El rey, indignado, dijo a los criados…: Id a los cruces de los caminos, y a todos los que encontréis convidadlos a la boda.  El rechazo de los invitados fue la ocasión propicia para todos los que estaban “en medio de la nada”, todos sin excepción: buenos y malos. Esos somos nosotros los que hemos llegado a ser hijos, los cristianos que procedemos de todos los pueblos de la tierra con los que Dios ahora ha hecho una alianza nueva y eterna, en la entrega de Cristo esposo de la Iglesia, por la que se entrega en el tálamo nupcial de la cruz hasta dar su vida y su sangre por ella.

Ahora la iglesia es la antesala de esas bodas, porque la sala definitiva del banquete es el cielo que se ha llenado de invitados, todos vestidos con el traje de fiesta, el traje nupcial. Allí lo que se celebra es esos desposorios de Cristo en los que nosotros somos los protagonistas, es la fiesta de nuestra «unión con Dios». Para eso hemos sido creados, para esta “relación con Dios»: ¡amar, y ser amados! Dios nos ama. Y cada uno está invitado a responder a ese amor. Y todos los amores verdaderos de la tierra son el anuncio, la imagen, la preparación y el signo de ese amor definitivo y pleno.
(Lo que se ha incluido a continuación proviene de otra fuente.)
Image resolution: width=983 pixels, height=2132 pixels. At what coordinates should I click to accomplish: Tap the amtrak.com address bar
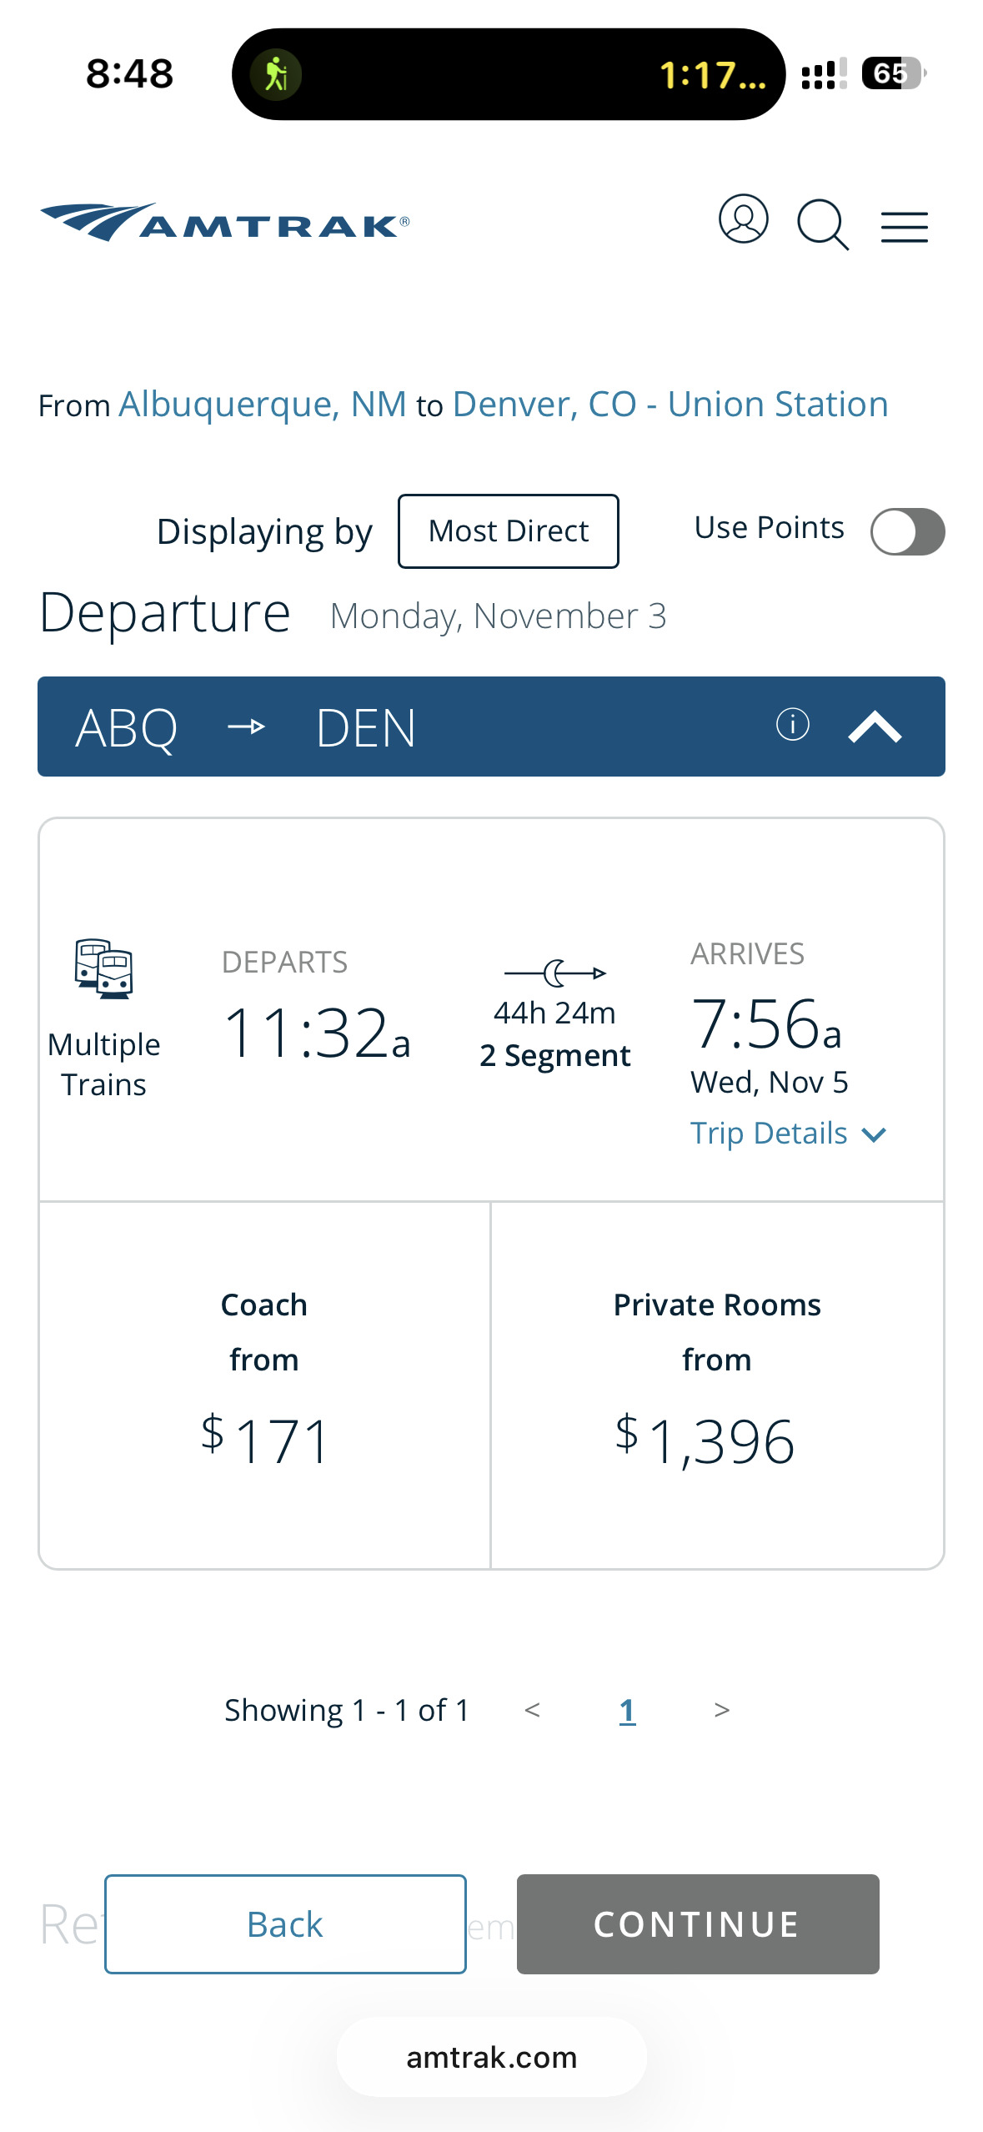[491, 2058]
Sorprende a muchos que al final de la parábola el rey, que se pasea entre los comensales, reprenda a un invitado por no vestir de novio. Les causa extrañeza a muchos que leen o meditan este pasaje sobre todo por que se dice que los llevaron a la fiesta de cualquier modo, sin que hubieran podido prepararse especialmente. Sin embargo, es fácil entender a qué se refiere ese traje nupcial. Si estamos hablando de la asamblea de los santos, sabemos que esa “muchedumbre inmensa, de todo pueblo, lengua y nación, vestidos con túnicas blancas son los que vienen de la gran tribulación, son los que han lavado sus han lavado sus vestidos y han blanqueado sus túnicas en la sangre del Cordero” (Ap 7, 9. 14). Es decir, ese vestido representa un corazón puro, compasivo y misericordioso. Y el rey lo puede exigir a los comensales porque se les ha dado como un regalo antes de entrar en el banquete y como condición para acceder al mismo. Dios mismo lo ha hecho. La imagen más ilustrativa la encontramos en la última cena, cuando Jesús para hacerles dignos de sentarse a la mesa del banquete de su pascua quiso lavarles los pies. Probablemente en su corazón Jesús rezara con las palabras del profeta que hemos escuchado en la primera lectura de hoy. Mientras derramaba el agua lavando los pies de sus discípulos oraría así: “Derramaré sobre vosotros un agua pura que os purificará: de todas vuestras inmundicias e idolatrías os he de purificar; y os daré un corazón nuevo, y os infundiré un espíritu nuevo; arrancaré de vuestra carne el corazón de piedra, y os daré un corazón de carne” (Ez 36, 25s).

Esa es la única condición para sentarse en la mesa de la pascua, aquí en la tierra en la celebración de la misa y en el cielo cuando Dios nos lleve consigo: estar revestidos de Cristo, llevar con alegría ese vestido de novios que Cristo nos ha regalado gratuitamente. No querer llevar el vestido de nuestra propia justicia y despreciar a los demás por ello, sino llevar con humildad el mismo vestido que el resto de los invitados al banquete de las bodas del Cordero, el vestido de la justicia de Cristo que es compasivo y misericordioso. Para esto no valen las excusas: el vestido es gratis, corre a cuenta del que invita.